Petenaea cordata
Petenaea cordata | ||||||||||||
---|---|---|---|---|---|---|---|---|---|---|---|---|
Systematics | ||||||||||||
|
||||||||||||
Scientific name of the family | ||||||||||||
Pentenaeaceae | ||||||||||||
Christenh. , MFFay & MWChase | ||||||||||||
Scientific name of the genus | ||||||||||||
Petenaea | ||||||||||||
Lundell | ||||||||||||
Scientific name of the species | ||||||||||||
Petenaea cordata | ||||||||||||
Lundell |
Petenaea cordata is the only species within the family of the Pentenaeaceae in the order of the Huerteales . Petenaea cordata is endemic to Central America .
description
Petenaea cordata grows as a large shrub or as a tree up to 10 meters high. The alternate leaves consist of a reddish, short-haired petiole and a simple, papery leaf blade with a heart-shaped base and hand-shaped veins . The leaf margin is finely serrated and ends at the apex in a rounded or pointed tip. The leaves are dense and hairy on the underside and almost bare on the upper side. They are 8.5-16 inches long and the petiole is up to 5-11 inches long. There are very small, pointed and triangular stipules that fall off early . The entire plant is covered with simple or branched trichomes .
The short-stalked, hermaphrodite and small flowers with a simple flower envelope are grouped in long-stalked, multi-flowered and paniculate inflorescences, which are also reddish overflowing and whitish hairy. The 4 to 5 lobed, pink-colored sepals with whitish hairs on the outside are lanceolate in shape and later turned back. Inside at the base sit tight, pink, multicellular and shaggy-fringed hair.
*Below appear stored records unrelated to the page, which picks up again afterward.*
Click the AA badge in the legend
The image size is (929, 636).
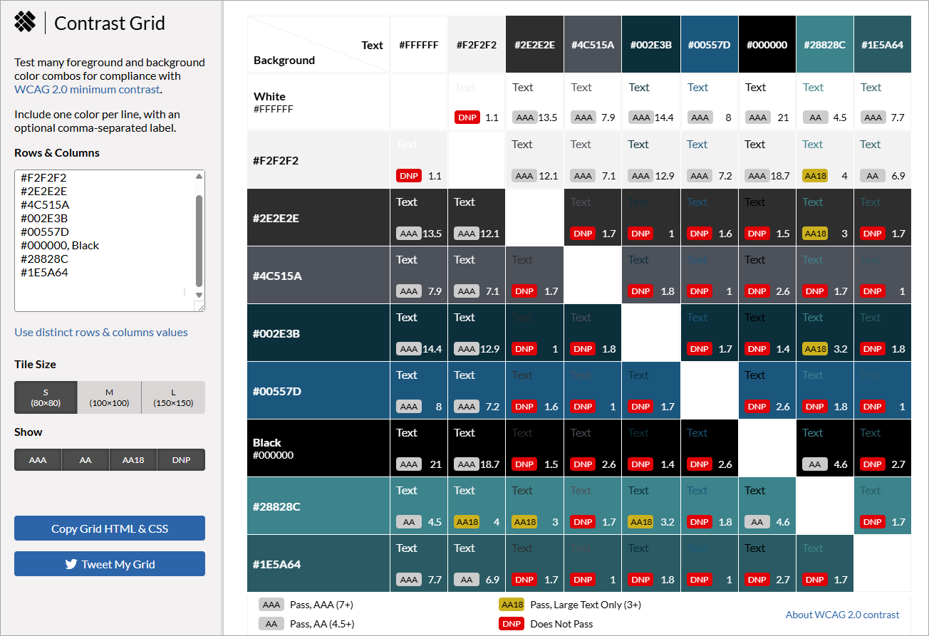[x=271, y=624]
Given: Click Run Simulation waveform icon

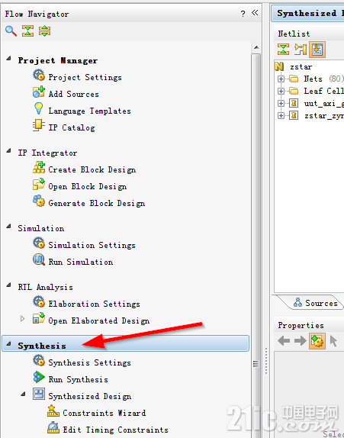Looking at the screenshot, I should [x=39, y=259].
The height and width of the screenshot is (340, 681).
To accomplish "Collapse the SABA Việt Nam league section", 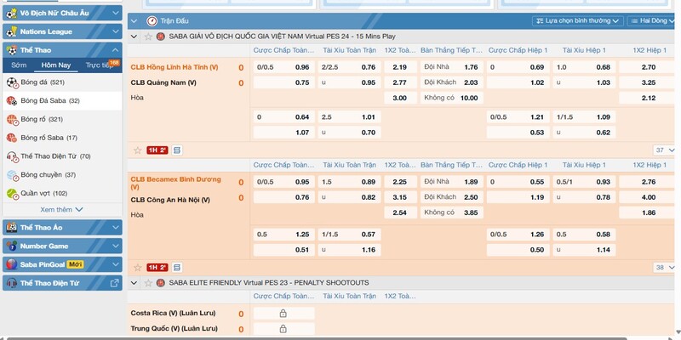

The petals are absent, there are 8 to 12 short and bare stamens . The hairy ovary with dicklichem, recently, hairy at the base stylus with small, flat scar is, upper constant at 4 to 5 fused carpels and correspondingly 4 to 5 seed chambers. The numerous ovules sit on massive, hanging placentas . There is a fleshy and bulbous-lobed disc .
The fruit is up to about 0.6–1.2 centimeters in size, more or less round to egg-shaped, weakly lobed and many-seeded, weakly hairy, fleshy berries with remains of the style. When ripe, it is red to dark chestnut brown and edible. The small seeds are about 1 millimeter in size.
distribution
Petenaea cordata occurs in southeastern Mexico, Belize, and Guatemala .
literature
- MJ Christenhusz, Michael F. Fay, James J. Clarkson u. a .: Petenaeaceae, a new angiosperm family in Huerteales with a distant relationship to Gerrardina (Gerrardinaceae). In: Botanical Journal of the Linnean Society. 164, 2010, pp. 16-25, doi: 10.1111 / j.1095-8339.2010.01074.x , online at researchgate.net.
- JW Byng, MJ Christenhusz: Petenaeaceae. In: The Global Flora. Vol. 2, Plant Gateway, 2018, ISBN 978-0-9929993-8-4 , online at researchgate.net.
Web links
- Petenaea cordata at PlantSystematics.org.
- Petenaeaceae at Delta.
Individual evidence
- ↑ Rafaël Govaerts (ed.): Petenaea. In: World Checklist of Selected Plant Families (WCSP) - The Board of Trustees of the Royal Botanic Gardens, Kew . Retrieved May 21, 2020.